Stan Choe
Updated ,first published
Australia’s stock market is set for a cautious open amid renewed tensions in the Middle East as SpaceX makes its expected Wall Street debut.
The S&P 500 added 0.5 percent to close its 10th winning week in the past 11. The Dow Jones Industrial Average rose 353 points, or 0.7 percent, and the Nasdaq composite gained 0.3 percent. ASX futures point to a gain of 39 points, or 0.4 per cent, on the open, but the latest developments in the Middle East conflict will weigh on investors, with Israel launching airstrikes against Lebanon this morning.
US President Donald Trump he criticized Israel for the attacksfearing they might break the deal with Iran to end the months-long war. In a sign of Trump’s anger over the strikestold the Axios website that the Israeli Prime Minister “didn’t have a f— decision” and had put the talks in jeopardy, but expressed confidence that a peace deal would happen.
“Why did Bibi have to do the f—ing attack? I was so angry,” Trump told Axios, using the Israeli leader’s nickname.
On Friday, Wall Street stocks rallied from a 3.4 percent drop in Brent crude prices to $87.33 a barrel, extending its losses for the week. Oil prices have fallen since Trump on Thursday backed off his threat to attack Iran and said a deal with Iran might be near.
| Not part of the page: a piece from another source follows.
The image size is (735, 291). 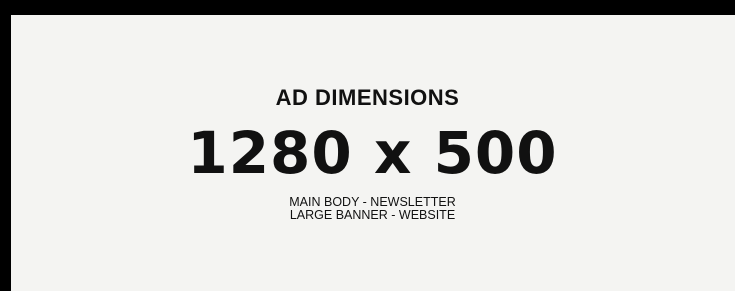 I want to click on ad-size-value: 1280 x 500, so click(x=372, y=153).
A deal to end the war could reopen the Strait of Hormuz and allow tankers to once again deliver crude from the Persian Gulf to customers around the world. Its near shutdown since the start of the war has caused the price of Brent to rise from about 70 US dollars per barrel and cause a wave of painful inflation for the world.
Of course, financial markets have risen in the past with hopes that the end of the war with Iran was near, only to be disappointed.
Wall Street’s biggest factor in the past week has been artificial intelligence stocks, and how they went from roaring to record lows. The concern is whether such stocks rose too much, too quickly because of AI intelligence, and their maintenance measures have sometimes changed direction by the hour.
SpaceX suggested a lot of demand still exists among AI investors later its stock rose by 19.2 percent on its first day of business. That gave Elon Musk’s rocket company a total value of $US2.1 trillion ($3 trillion), making it bigger than Exxon Mobil, Bank of America and Coca-Cola combined. In addition to making rockets, SpaceX also owns the intelligence company xAI.
AI-related stocks were otherwise mixed following their roller-coaster run in the past week. Micron Technology’s 1.4 percent drop was one of the heaviest weights on the S&P 500, but CoreWeave jumped 5 percent after learning it would join the Nasdaq 100 later this month.
Elsewhere on Wall Street, Adobe fell 6.8 percent despite reporting stronger profit and revenue for the latest quarter than analysts expected.
Its shares have lost nearly 42 percent so far this year, and it announced its chief financial officer is leaving the company on Monday. Adobe is already looking for a CEO to replace Shantanu Narayen, who announced in March that he was stepping down after 18 years as Adobe’s leader.
All told, the S&P 500 rose 37.16 points to 7,431.46. The Dow Jones Industrial Average rose 353.51 to 51,202.26, and the Nasdaq composite rose 79.18 to 25,888.84.
In the bond market, Treasury yields rose to recover some of the sharp decline from the previous day, when oil prices fell following Trump’s announcement. The yield on the 10-year Treasury rose to 4.48 percent from 4.45 percent late Thursday.
Higher yields can slow the entire economy and lower prices for all types of investments, including stocks and cryptocurrencies. They affect seemingly more expensive investments in particular, and some critics call the AI industry a bubble in which investment has skyrocketed.
Yields rose after reports suggested sentiment among US consumers was not as bad as economists had feared. A previous study from the University of Michigan said feelings improved more than expected. U.S. consumers said they felt a sense of relief after gasoline prices fell slightly earlier in the month.
In foreign stock markets, indexes rose as they posted Thursday’s biggest gains on Wall Street.
South Korea’s Kospi jumped 4.6 percent, paring its losses from earlier this month taken on a selloff in AI-related stocks. Kospi has almost doubled since the beginning of the year.
Tokyo’s Nikkei 225 rose 2.8 percent, and France’s CAC 40 rose 1.8 percent for the world’s two biggest measures.